• _TO DO_: From the line with "Click the runlog" to the end of the data below, restate each line word for word, both ends included, without the pictures.

---- RECORD EXCERPTS

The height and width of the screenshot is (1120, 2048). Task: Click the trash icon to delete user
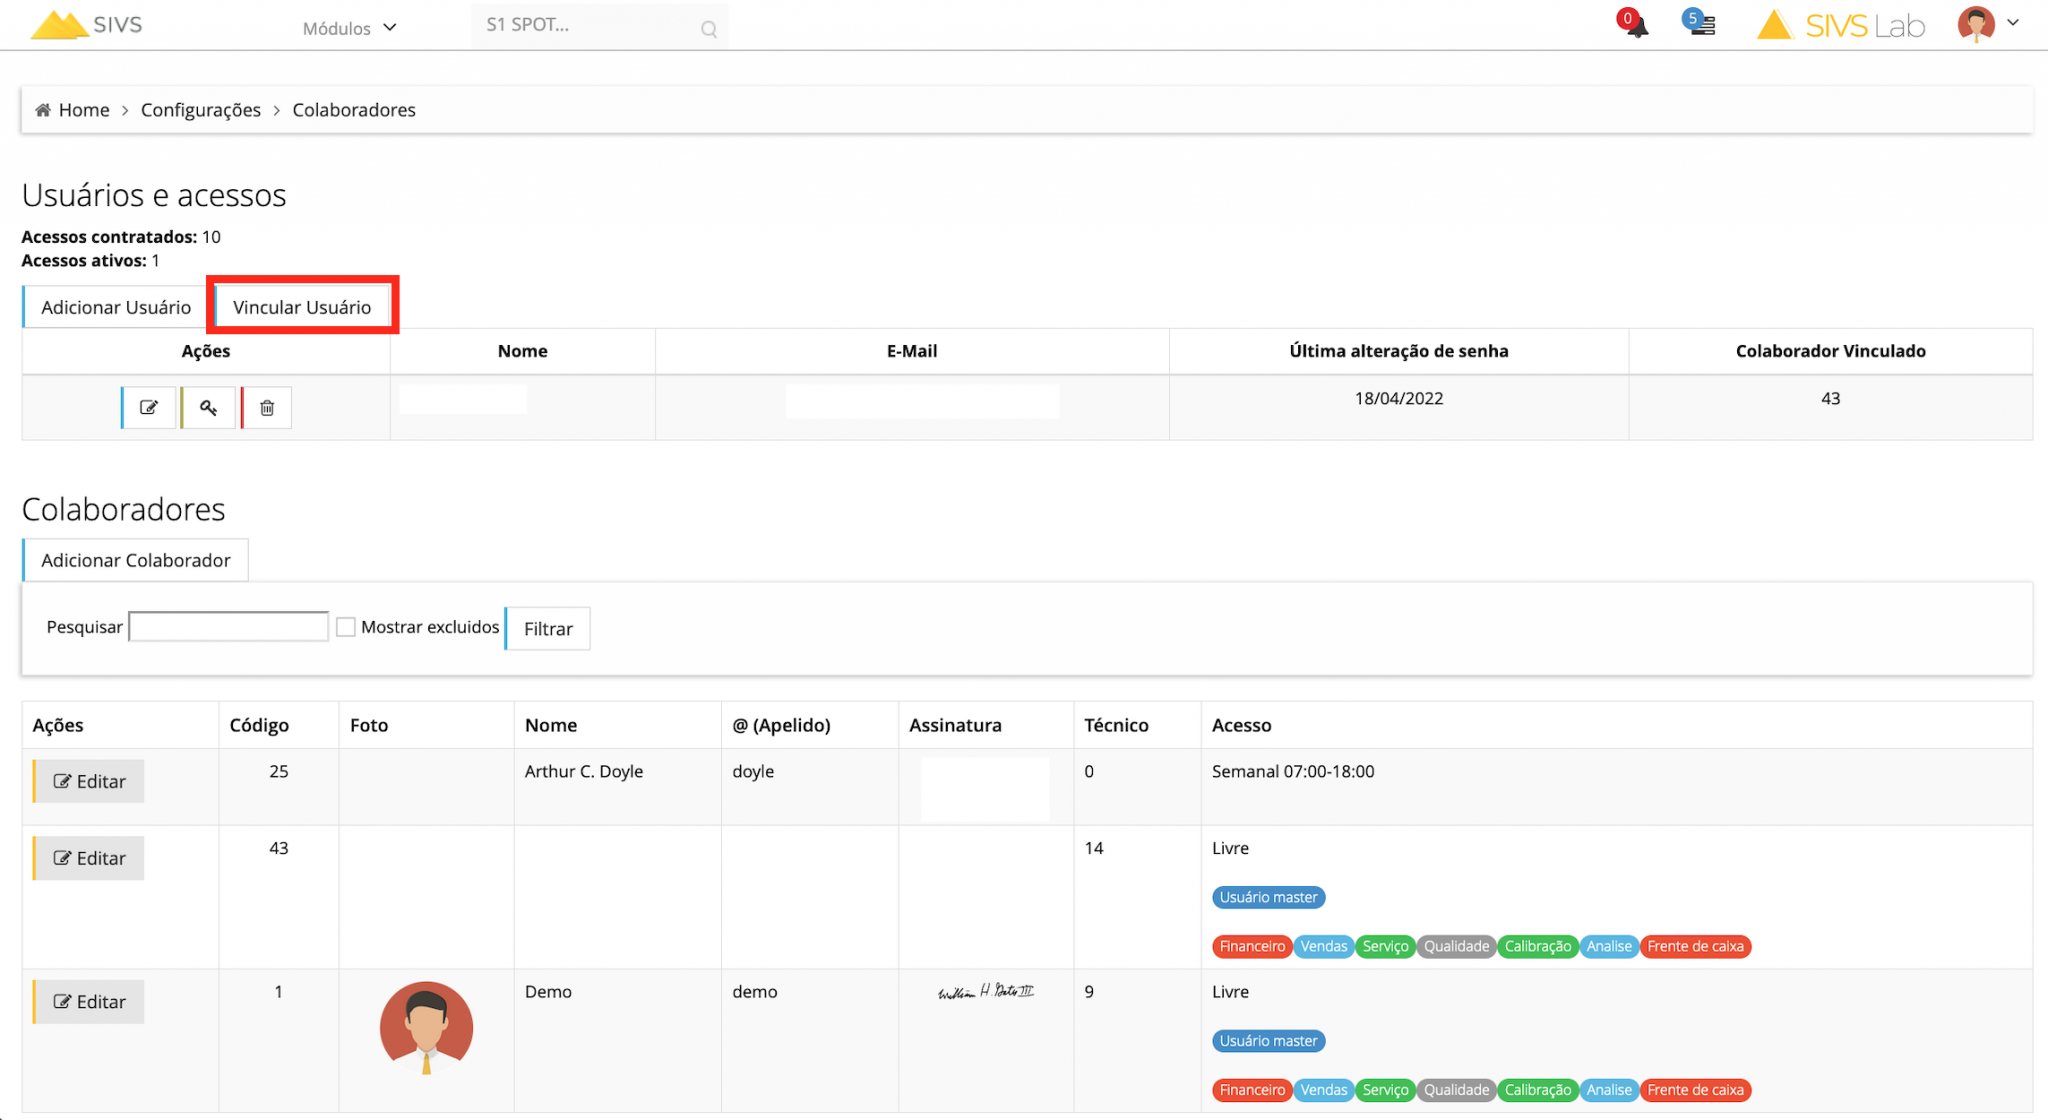(x=267, y=407)
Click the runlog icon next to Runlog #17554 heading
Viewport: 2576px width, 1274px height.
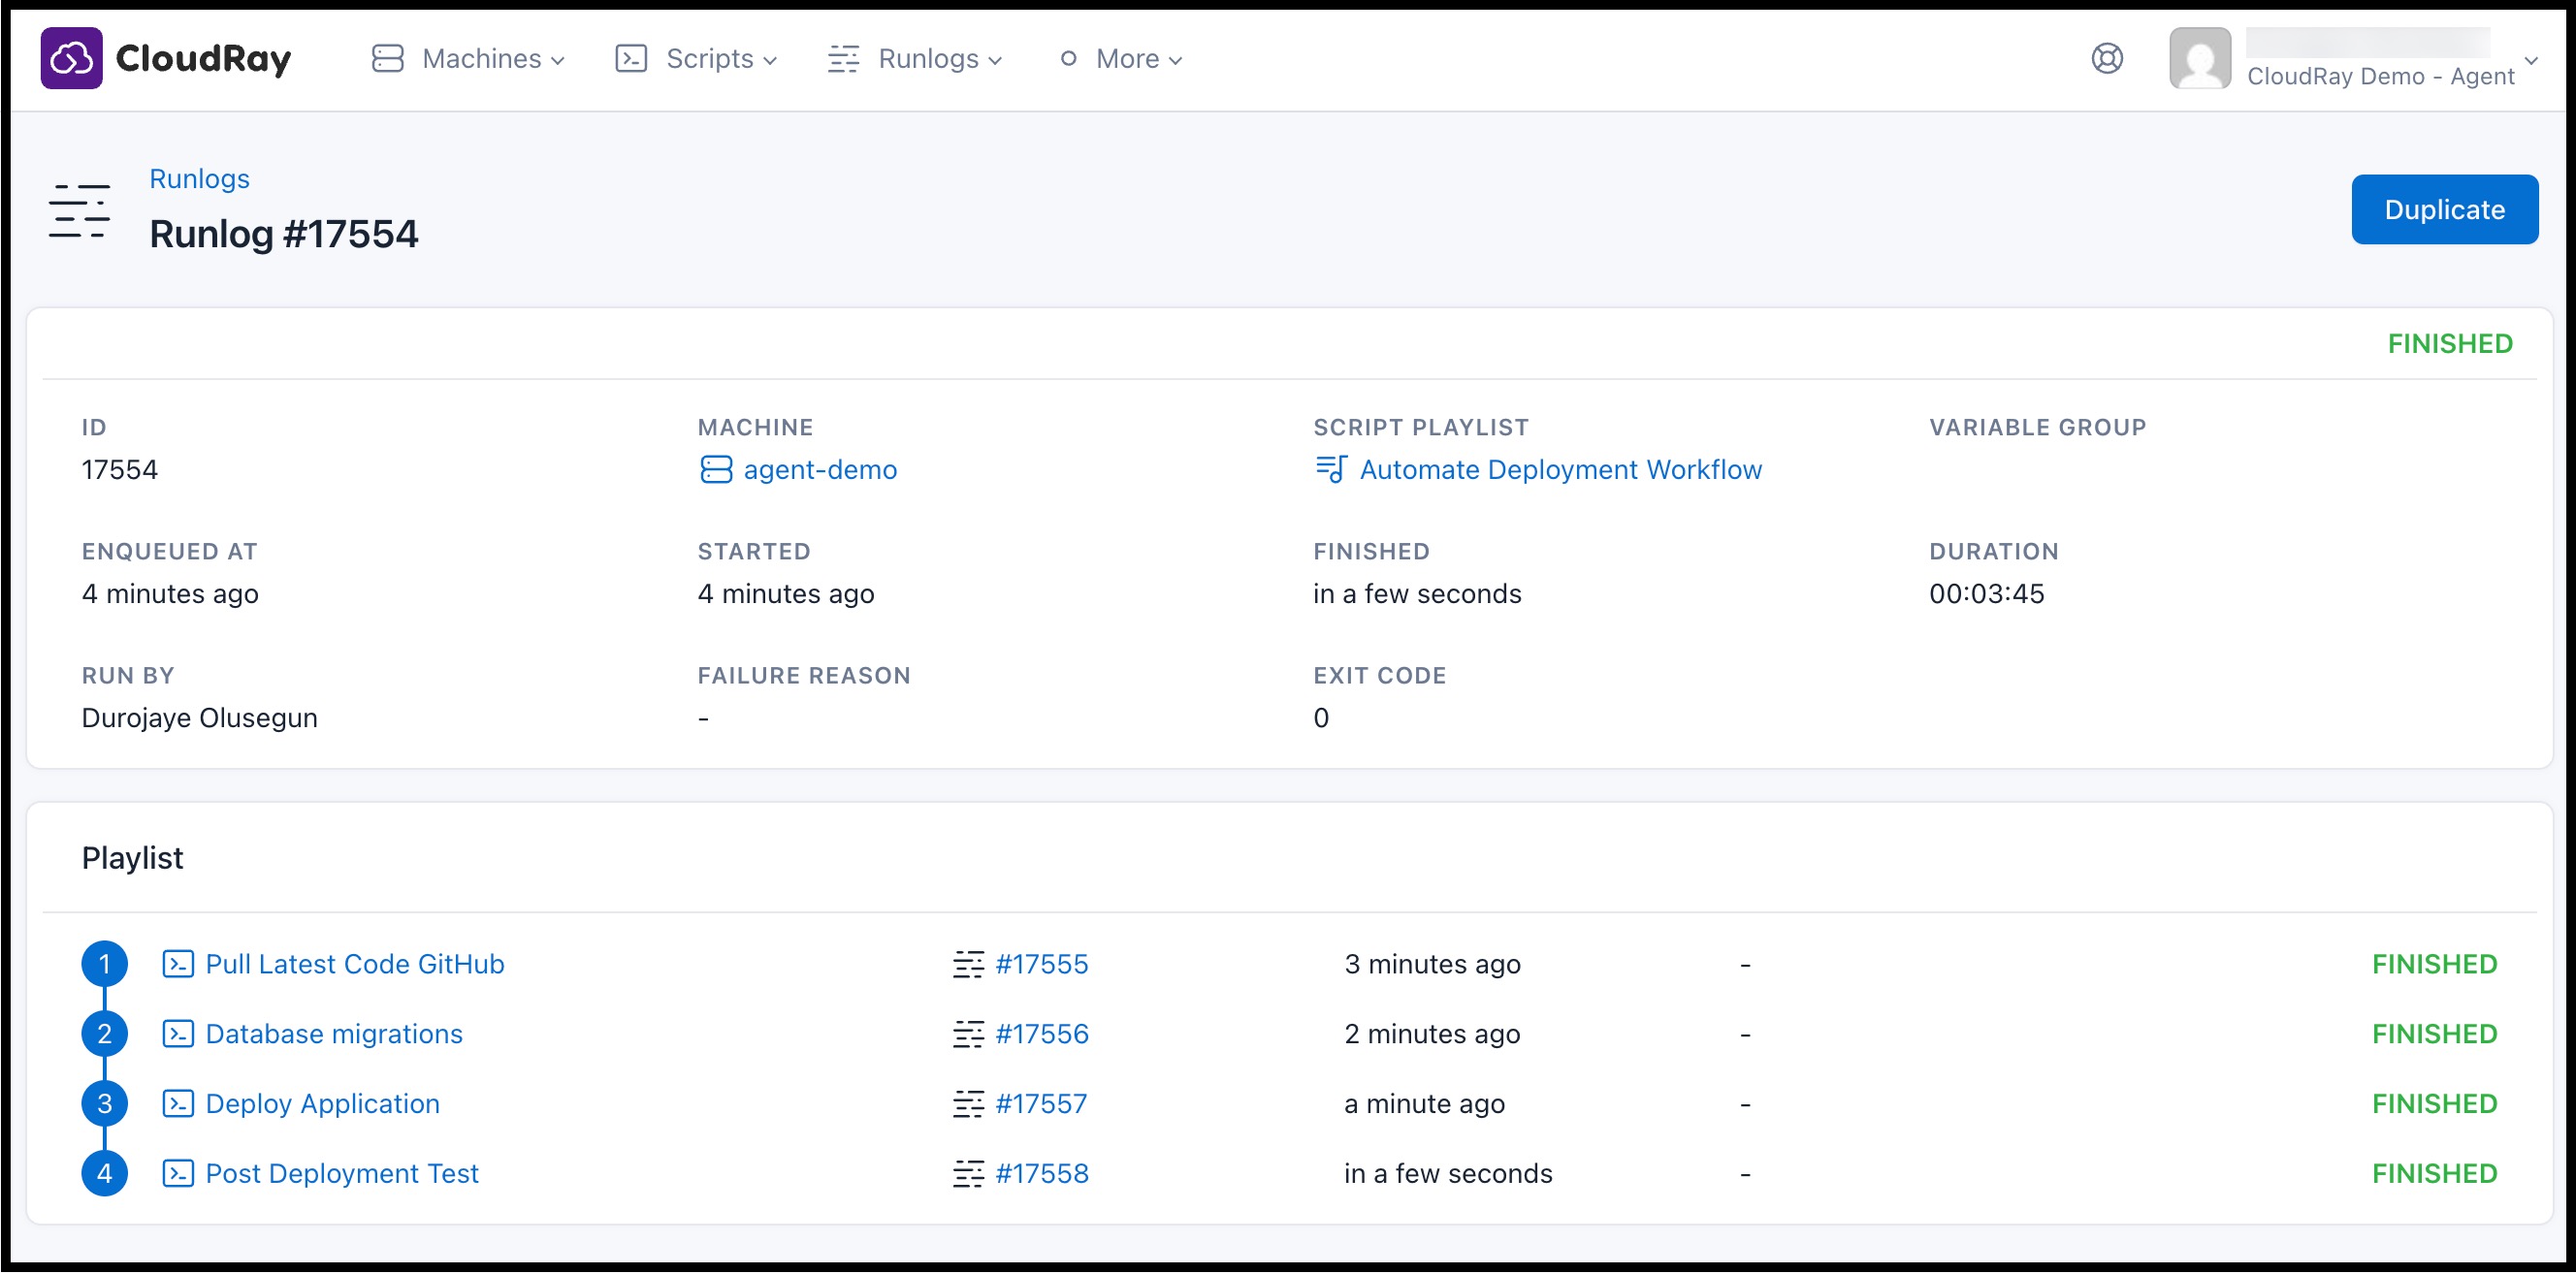pyautogui.click(x=79, y=210)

--------

• _ANSWER FOR THIS EXERCISE_:
Click the runlog icon next to Runlog #17554 heading
Viewport: 2576px width, 1274px height.
pyautogui.click(x=79, y=210)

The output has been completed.